The problem is that it keeps giving me an error undefined method "info" no matter what I try.

What am I missing here?

N.b. I haven't had a recent look into the Prawn internals but:

  • The metadata needs to be provided on document creation according to the manual. You can access it later via doc.state.store.info which is a PDF::Core::Reference.

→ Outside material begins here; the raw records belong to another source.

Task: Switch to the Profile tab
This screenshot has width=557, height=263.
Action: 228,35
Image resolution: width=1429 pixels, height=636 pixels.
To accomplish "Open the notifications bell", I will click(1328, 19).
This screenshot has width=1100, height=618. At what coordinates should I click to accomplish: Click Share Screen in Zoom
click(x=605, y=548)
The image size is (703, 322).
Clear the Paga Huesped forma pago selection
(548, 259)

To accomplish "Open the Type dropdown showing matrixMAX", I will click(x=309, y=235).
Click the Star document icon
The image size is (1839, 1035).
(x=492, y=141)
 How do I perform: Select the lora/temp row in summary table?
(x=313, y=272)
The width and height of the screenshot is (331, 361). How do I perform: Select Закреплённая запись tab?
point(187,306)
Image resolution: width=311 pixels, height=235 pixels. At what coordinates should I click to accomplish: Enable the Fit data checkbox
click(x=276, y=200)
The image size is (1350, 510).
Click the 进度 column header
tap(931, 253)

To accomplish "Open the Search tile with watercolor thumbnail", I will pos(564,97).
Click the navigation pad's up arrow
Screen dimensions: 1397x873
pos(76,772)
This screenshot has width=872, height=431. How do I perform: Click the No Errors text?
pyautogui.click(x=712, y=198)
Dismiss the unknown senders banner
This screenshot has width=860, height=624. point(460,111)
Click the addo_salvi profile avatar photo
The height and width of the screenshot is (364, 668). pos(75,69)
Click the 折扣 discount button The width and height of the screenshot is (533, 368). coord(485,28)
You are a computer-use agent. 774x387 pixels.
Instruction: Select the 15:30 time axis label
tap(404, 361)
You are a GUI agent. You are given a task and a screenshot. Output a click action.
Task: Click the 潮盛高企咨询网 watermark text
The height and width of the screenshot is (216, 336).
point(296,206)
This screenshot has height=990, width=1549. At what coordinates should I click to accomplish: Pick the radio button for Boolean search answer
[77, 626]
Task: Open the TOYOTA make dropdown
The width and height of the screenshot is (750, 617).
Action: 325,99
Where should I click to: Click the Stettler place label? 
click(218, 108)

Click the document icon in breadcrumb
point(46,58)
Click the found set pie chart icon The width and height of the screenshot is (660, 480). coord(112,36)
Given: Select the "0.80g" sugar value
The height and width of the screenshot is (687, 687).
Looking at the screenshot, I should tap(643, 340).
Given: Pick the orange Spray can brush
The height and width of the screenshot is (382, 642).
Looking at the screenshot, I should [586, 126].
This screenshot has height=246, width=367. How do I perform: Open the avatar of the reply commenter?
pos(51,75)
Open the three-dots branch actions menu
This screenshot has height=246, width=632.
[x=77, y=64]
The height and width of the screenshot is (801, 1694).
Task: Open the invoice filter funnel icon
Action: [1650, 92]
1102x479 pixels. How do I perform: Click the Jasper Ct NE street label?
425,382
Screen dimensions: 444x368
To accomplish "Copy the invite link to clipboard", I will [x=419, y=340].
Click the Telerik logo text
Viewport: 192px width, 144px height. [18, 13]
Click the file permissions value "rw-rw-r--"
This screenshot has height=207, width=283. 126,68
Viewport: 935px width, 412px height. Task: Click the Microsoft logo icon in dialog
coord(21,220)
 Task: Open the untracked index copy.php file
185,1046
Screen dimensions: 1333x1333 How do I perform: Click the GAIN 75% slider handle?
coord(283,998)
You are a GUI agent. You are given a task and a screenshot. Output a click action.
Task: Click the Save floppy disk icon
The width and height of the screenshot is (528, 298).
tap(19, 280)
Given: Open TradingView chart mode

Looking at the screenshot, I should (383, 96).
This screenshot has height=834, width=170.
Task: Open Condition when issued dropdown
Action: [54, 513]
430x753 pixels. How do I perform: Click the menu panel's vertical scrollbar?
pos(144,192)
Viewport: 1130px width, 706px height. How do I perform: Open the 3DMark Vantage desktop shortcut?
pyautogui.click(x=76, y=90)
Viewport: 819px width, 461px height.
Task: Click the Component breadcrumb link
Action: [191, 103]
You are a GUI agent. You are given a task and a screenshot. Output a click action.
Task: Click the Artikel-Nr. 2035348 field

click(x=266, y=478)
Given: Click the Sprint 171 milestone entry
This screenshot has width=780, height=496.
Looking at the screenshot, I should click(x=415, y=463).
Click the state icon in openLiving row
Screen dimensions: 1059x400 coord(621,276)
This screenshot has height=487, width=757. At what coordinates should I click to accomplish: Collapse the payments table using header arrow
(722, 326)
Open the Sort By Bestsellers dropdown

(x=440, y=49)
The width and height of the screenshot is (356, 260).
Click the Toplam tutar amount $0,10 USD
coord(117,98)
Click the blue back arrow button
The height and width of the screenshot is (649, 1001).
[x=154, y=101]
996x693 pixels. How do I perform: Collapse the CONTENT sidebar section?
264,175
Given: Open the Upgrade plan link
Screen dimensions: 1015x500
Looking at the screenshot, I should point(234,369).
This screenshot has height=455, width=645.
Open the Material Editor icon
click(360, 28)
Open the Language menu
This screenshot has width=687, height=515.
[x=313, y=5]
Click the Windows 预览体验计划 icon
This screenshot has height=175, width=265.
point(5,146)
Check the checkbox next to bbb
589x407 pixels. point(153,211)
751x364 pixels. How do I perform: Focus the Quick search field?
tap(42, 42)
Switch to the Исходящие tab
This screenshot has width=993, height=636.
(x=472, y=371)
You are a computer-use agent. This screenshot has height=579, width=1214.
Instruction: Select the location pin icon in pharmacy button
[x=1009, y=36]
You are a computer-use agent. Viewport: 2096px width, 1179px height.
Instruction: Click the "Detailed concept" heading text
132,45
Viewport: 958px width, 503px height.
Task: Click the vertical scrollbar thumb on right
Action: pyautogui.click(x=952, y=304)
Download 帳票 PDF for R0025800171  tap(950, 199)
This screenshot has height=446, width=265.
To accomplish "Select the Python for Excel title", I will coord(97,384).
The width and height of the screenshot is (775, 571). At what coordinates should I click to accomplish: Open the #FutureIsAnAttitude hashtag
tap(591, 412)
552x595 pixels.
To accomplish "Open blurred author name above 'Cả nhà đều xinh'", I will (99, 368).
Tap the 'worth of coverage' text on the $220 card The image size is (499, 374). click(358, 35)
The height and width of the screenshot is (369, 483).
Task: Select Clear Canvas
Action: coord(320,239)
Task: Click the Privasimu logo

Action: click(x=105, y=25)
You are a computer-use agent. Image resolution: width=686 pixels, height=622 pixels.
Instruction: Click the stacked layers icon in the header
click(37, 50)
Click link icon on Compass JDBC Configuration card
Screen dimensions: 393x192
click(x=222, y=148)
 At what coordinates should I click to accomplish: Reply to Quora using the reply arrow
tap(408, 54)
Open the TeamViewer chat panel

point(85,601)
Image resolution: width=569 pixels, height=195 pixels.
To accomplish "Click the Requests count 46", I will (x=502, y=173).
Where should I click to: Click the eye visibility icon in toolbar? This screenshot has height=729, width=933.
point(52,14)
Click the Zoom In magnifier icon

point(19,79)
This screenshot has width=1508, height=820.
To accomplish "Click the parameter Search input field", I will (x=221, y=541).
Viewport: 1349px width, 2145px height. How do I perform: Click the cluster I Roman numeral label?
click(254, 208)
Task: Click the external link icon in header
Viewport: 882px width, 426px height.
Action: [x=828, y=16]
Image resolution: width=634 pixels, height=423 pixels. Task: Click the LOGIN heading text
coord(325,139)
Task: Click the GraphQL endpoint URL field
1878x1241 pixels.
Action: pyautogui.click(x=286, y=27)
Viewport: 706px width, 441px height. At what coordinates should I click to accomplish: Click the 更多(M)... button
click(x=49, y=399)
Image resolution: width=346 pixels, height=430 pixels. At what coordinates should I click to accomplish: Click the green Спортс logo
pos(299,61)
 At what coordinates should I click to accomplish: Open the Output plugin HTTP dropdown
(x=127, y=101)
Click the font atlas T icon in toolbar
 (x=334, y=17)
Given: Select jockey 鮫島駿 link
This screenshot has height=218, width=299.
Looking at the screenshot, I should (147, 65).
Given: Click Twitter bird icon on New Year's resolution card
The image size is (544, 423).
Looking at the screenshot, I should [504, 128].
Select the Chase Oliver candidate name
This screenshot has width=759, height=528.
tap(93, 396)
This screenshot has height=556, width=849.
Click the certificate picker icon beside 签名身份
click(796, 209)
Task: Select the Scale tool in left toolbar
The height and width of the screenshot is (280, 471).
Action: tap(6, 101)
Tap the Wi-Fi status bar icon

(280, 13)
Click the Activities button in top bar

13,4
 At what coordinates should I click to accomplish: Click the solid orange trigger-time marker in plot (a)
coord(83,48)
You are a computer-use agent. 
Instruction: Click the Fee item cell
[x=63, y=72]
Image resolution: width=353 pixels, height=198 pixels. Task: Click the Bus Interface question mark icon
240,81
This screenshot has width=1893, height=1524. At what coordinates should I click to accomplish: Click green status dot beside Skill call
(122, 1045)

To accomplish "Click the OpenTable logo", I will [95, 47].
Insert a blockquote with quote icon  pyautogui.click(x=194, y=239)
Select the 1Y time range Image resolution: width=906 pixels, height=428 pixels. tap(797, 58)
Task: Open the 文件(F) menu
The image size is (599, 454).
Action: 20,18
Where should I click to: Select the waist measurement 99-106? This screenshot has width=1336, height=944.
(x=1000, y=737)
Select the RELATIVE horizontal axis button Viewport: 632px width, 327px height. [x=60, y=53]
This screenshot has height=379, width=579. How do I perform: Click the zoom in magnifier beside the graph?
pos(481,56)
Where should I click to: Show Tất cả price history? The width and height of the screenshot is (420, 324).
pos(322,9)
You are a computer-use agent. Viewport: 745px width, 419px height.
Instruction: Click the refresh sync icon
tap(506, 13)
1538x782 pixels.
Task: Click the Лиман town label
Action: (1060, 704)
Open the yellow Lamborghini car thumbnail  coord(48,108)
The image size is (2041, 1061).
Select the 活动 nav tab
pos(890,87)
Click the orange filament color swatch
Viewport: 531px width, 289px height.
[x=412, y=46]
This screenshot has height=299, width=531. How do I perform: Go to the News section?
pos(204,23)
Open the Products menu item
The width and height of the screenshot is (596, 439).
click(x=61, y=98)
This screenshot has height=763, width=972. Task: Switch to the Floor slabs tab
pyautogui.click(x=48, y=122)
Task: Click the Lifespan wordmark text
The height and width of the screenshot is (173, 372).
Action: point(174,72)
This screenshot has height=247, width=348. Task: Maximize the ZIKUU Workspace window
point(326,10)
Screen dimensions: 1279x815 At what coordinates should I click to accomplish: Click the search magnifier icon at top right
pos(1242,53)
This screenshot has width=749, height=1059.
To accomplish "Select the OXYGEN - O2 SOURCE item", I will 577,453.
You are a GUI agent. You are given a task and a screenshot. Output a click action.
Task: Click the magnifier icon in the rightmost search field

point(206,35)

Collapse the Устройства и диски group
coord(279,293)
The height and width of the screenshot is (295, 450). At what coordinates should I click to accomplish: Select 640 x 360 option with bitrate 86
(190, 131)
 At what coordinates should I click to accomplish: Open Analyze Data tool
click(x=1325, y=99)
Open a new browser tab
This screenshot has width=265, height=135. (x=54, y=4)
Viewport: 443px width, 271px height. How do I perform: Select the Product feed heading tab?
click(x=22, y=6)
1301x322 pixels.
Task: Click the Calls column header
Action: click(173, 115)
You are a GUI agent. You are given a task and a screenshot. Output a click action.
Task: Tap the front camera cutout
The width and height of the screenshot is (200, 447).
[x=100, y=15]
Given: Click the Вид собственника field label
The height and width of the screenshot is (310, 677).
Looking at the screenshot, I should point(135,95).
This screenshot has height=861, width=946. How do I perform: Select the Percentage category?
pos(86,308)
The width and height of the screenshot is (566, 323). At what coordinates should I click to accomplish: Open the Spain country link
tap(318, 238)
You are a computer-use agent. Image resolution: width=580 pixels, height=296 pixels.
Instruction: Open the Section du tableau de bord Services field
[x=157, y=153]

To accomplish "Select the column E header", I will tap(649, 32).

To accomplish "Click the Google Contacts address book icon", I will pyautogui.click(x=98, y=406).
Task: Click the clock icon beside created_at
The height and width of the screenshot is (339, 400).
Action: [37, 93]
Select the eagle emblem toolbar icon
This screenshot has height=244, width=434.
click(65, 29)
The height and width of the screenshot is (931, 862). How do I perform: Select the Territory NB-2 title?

  • #add_output_intent: The DestOutputProfile needs to be a stream object that follows the PDF spec according to sections 14.11.5 and 8.6.5.5. From what I see you are just adding it as a string.

Thanks, @gettalong.

Below is my updated code.

class DocumentPdf < Prawn::Document

  def initialize(document)
    @document = document
    super(
      :page_size  => @paper_size,
      :margin     => [32.mm, 20.mm, 40.mm, 25.mm],
      :info       => {
        :Title => "Document",
        :Author => "Author",
        :Subject => "Subject",
        :Keywords => "Keywords",
        :Creator => "Prawn PDF",
        :Producer => "Prawn PDF",
        :CreationDate => Time.now,
        :ModDate => Time.now
      }
    )
    setup_colors
    setup_fonts
    setup_layout
    add_output_intent
    add_xmp_metadata
  end

  private

  def add_output_intent
    icc_profile_path = Rails.root.join("app", "assets", "icc_profiles", "sRGB.icc")
    icc_profile_data = IO.binread(icc_profile_path)
    icc_profile_stream = PDF::Core::Stream.new(icc_profile_data)
    output_intent = {
      S: :GTS_PDFA1,
      OutputConditionIdentifier: "sRGB",
      Info: "sRGB IEC61966-2.1",
      DestOutputProfile: icc_profile_stream
    }
    root = state.store.root
    root.data[:OutputIntents] = [output_intent]
  end

  def add_xmp_metadata
    xmp_metadata = <<-XMP
    <x:xmpmeta xmlns:x="adobe:ns:meta/">
      <rdf:RDF xmlns:rdf="http://www.w3.org/1999/02/22-rdf-syntax-ns#">
        <rdf:Description rdf:about=""
          xmlns:dc="http://purl.org/dc/elements/1.1/"
          xmlns:xmp="http://ns.adobe.com/xap/1.0/"
          xmlns:pdf="http://ns.adobe.com/pdf/1.3/"
          xmlns:pdfaid="http://www.aiim.org/pdfa/ns/id/">
          <dc:title>
            <rdf:Alt>
              <rdf:li xml:lang="x-default">This is the Title</rdf:li>
            </rdf:Alt>
          </dc:title>
          <dc:creator>
            <rdf:Seq>
              <rdf:li>This is the Author</rdf:li>
            </rdf:Seq>
          </dc:creator>
          <dc:subject>
            <rdf:Bag>
              <rdf:li>This is the Subject</rdf:li>
            </rdf:Bag>
          </dc:subject>
          <dc:description>
            <rdf:Alt>
              <rdf:li xml:lang="x-default">These are the Keywords</rdf:li>
            </rdf:Alt>
          </dc:description>
          <xmp:CreatorTool>Creator</xmp:CreatorTool>
          <xmp:CreateDate>CreateDate</xmp:CreateDate>
          <xmp:ModifyDate>ModifyDate</xmp:ModifyDate>
          <pdf:Producer>Producer</pdf:Producer>
          <pdfaid:part>3</pdfaid:part>
          <pdfaid:conformance>B</pdfaid:conformance>
        </rdf:Description>
      </rdf:RDF>
    </x:xmpmeta>
    XMP

    metadata_stream = make_xmp_metadata_stream(xmp_metadata)
    metadata_object = ref!(metadata_stream)
    state.store.root.data[:Metadata] = metadata_object
  end

  def make_xmp_metadata_stream(xmp_metadata)
    PDF::Core::Stream.new(xmp_metadata)
  end

end

Unfortunately, I am having trouble referencing the metadata in my code via doc.state.store.info. I keep getting an error undefined local variable or method "info". (That's why I hardcoded the values as "This is the Title" etc. for now.)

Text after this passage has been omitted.